Follow us on Instagram @stephenburksmanmade and contact us at info@stephenburksmanmade.com.

Stephen Burks

Chicago native, Stephen Burks is an industrial designer, product development consultant, and educator whose innovative approach to design synthesizes craft, community, and industry. Independently and through association with various non-profits, he has collaborated with artisans and craftspeople in over ten countries on six continents. His socially engaged practice seeks to broaden the limits of design consciousness by challenging who benefits from and participates in contemporary design.

Stephen and his studio, Stephen Burks Man Made, have been commissioned by many of the world’s leading design-driven brands to develop collections that engage hand production as a strategy for innovation to express a more pluralistic vision of design including BD Barcelona, Cappellini, Dedon, MASS Design Group, Missoni, & Roche Bobois.

He has had solo exhibitions and led curatorial projects at the Studio Museum in Harlem (Stephen Burks Man Made, 2011), the Museum of Art & Design (Stephen Burks, Are You a Hybrid, 2011), and the High Museum of Art (Stephen Burks: Shelter in Place, 2022).

He has been visiting faculty and a strategic consultant to academic institutions around the globe and taught architecture and design at Berea College, Columbia University GSAPP, ECAL, the University of Arkansas Fay Jones School of Architecture & Design, and the Harvard University Graduate School of Design.

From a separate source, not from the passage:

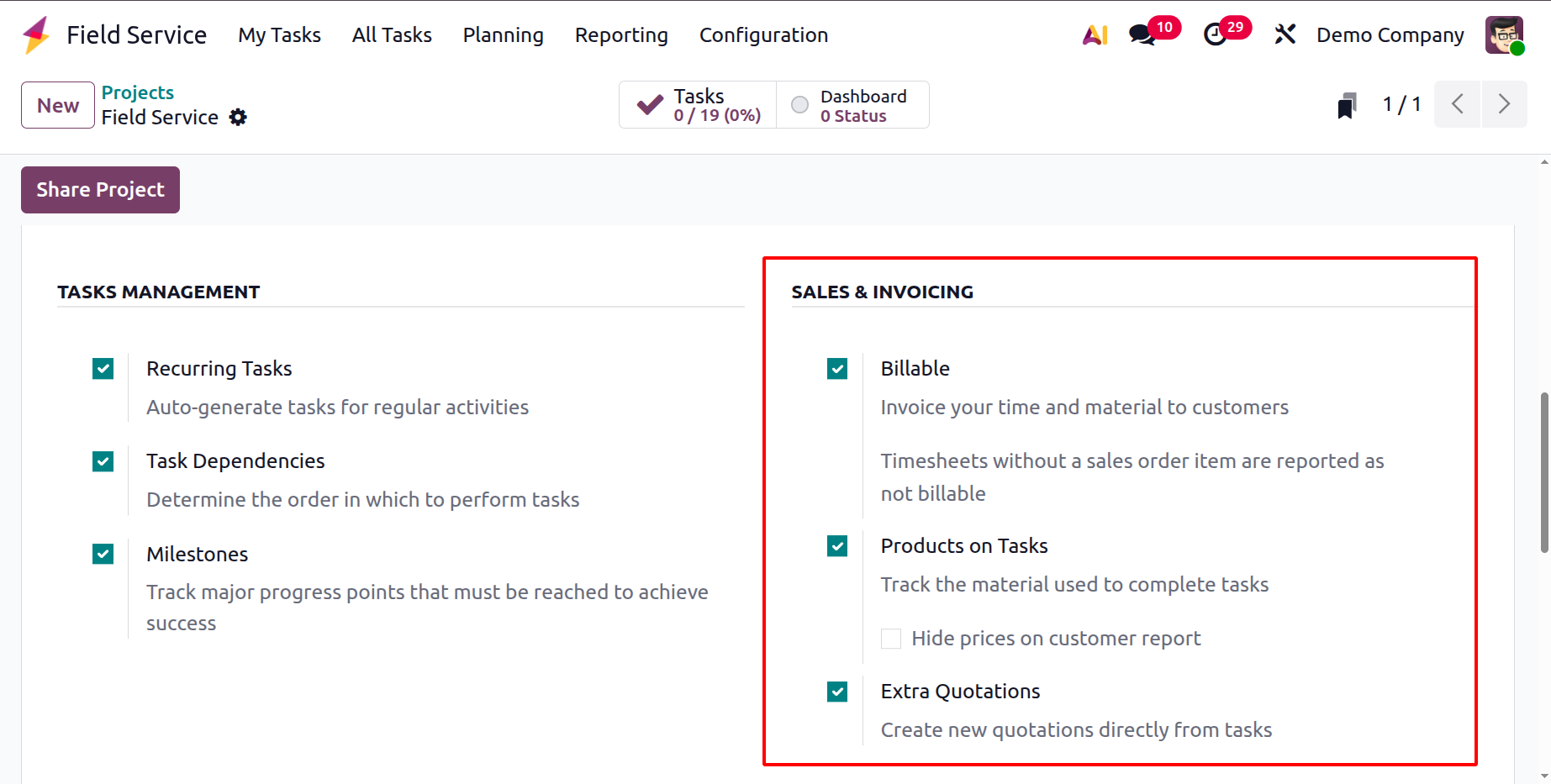The height and width of the screenshot is (784, 1551).
Task: Go to the next record arrow
Action: [1504, 104]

Stephen is the only African-American to win the Smithsonian Cooper Hewitt National Design Award in Product Design and the only industrial designer to be awarded the prestigious Loeb Fellowship at the Harvard Graduate School of Design.

Malika Leiper

Originally from Cambodia, Malika Leiper is interested in the culture of design across various disciplines with a particular focus on emergent contexts in Southeast Asia.

After completing her master’s in urban planning at Harvard’s Graduate School of Design, she consulted with restaurants, non-profits, local governments, and museums on research and strategies to build creative cultural capacity, often through public programming and community engagement.

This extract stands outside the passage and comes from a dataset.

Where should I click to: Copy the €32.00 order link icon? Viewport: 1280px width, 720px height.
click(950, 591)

She approaches design as a collaborative process of translating knowledge and insights from different worlds into one common language through technical, moral and utopian applications.

Most recently, Malika has contributed to Disegno Journal #34 as a Het Nieuwe Instituut inaugural emerging writing fellow with her first published short story, When The Words Don't Exist.

Vara Yang

Vara Yang joined Stephen Burks Man Made as an industrial designer in New York in 2017.

Before working at Stephen Burks Man Made, she worked with several startups helping them bring their products and services to the market, including smart home devices, smartwatches, smart jewelry, and 3D printers.

Now an independent consultant based in Rotterdam, she continues to work with the studio on projects at various scales from furniture design to packaging to exhibitions.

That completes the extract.